Property measures set to boost overseas purchases
BUBBLE CONCERNS: Weaker ringgit will also be an incentive, says Henry Butcher Malaysia
STRICTER policies by the government to cool the hot property market will spur buying interest overseas, says Henry Butcher Malaysia chief.
This is because more locals would likely to channel their funds overseas and invest in properties.
"New cooling measures will only encourage people to start buying overseas, especially in London where the economy is improving. When Hong Kong and Singapore introduced cooling measures to curb speculation, people started to buy in foreign markets," Lim Eng Chong said.
He was speaking at a briefing yesterday to introduce a new project in London, called City Island, by UK developer Ballymore Group.

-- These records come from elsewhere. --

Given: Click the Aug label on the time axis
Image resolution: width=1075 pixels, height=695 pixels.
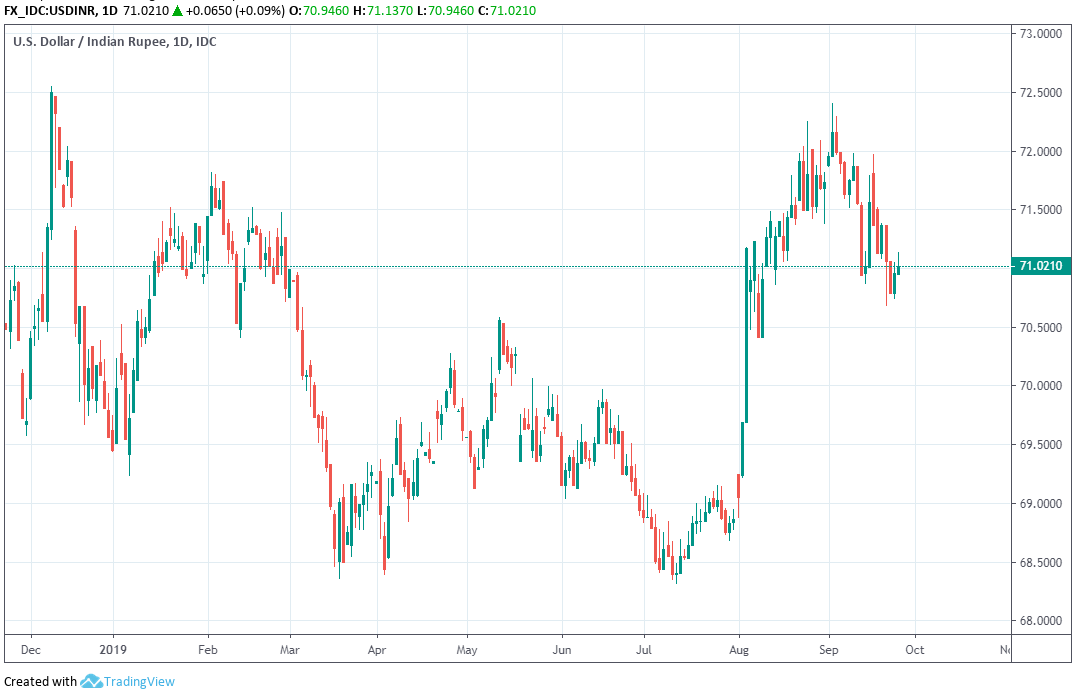Looking at the screenshot, I should (x=740, y=649).
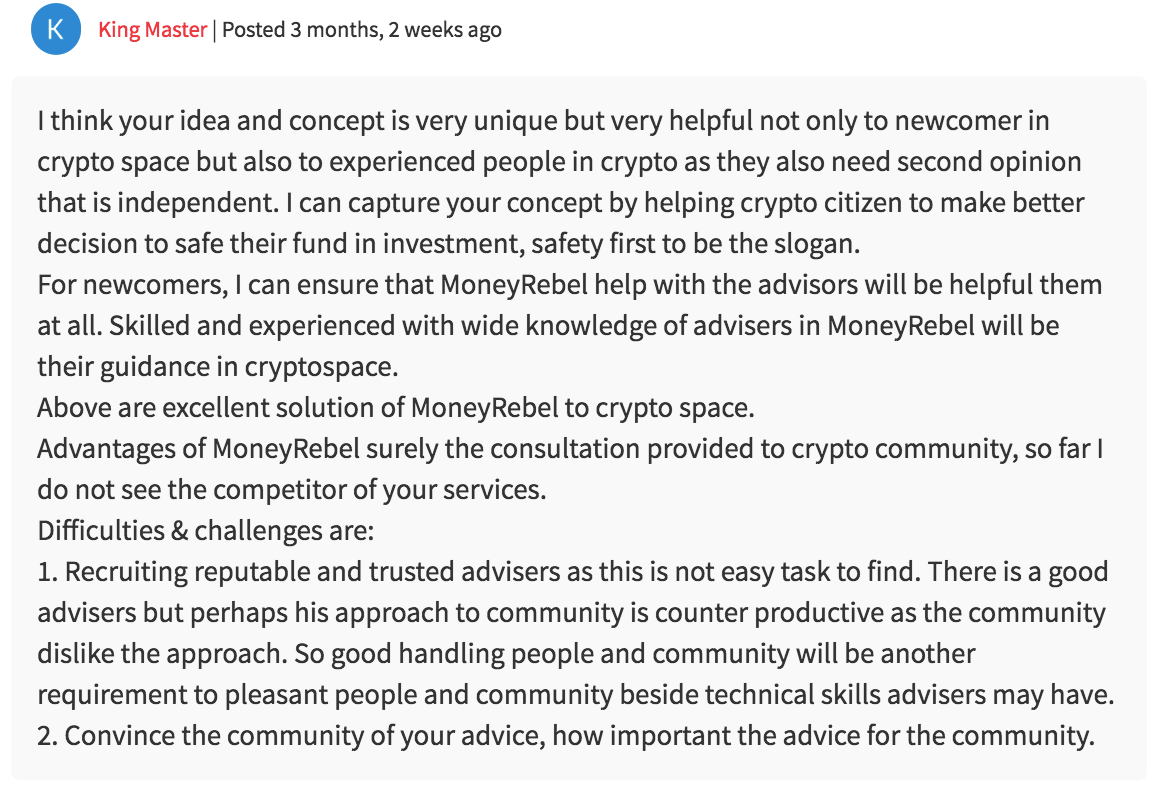Open King Master's profile link
The width and height of the screenshot is (1149, 785).
(152, 30)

Maybank Investment Bank (IB) Research recently downgraded its outlook for the domestic property sector amid uncertainties posed by the cooling measures.

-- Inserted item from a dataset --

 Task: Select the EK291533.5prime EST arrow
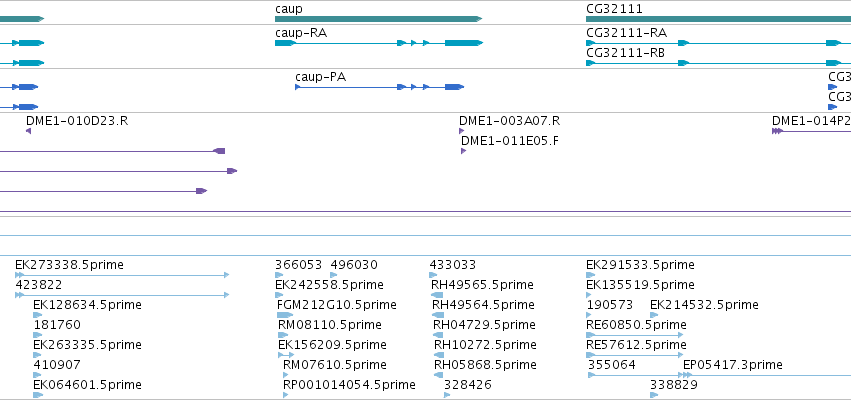click(590, 275)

The research house is predicting another round of government's policy tightening to rein in household debt, despite Bank Negara Malaysia insisting that its measures initiated in July have started to work.
Maybank IB warned of further measures to cool down the property market amid concerns of a bubble, including a rise in real property gains tax and stamp duties, which is most likely to be announced in 2014 Budget.
Lim also said that the weakening of the ringgit against the US dollar will encourage Malaysians to buy properties overseas.
"We expect the pound and Australian dollar to strengthen and this will create a stimulus for people to invest in foreign properties. Investors will make more money when they buy foreign properties because of property value appreciation and forex (foreign currency) gain," he said.
The ringgit hit a fresh three-year low on August 14, loosing as much as 0.4 per cent to 3.272 per US dollar, amid broad weakness in emerging Asian currencies.
Analysts expect the local currency to weaken to 3.30 in the next six months.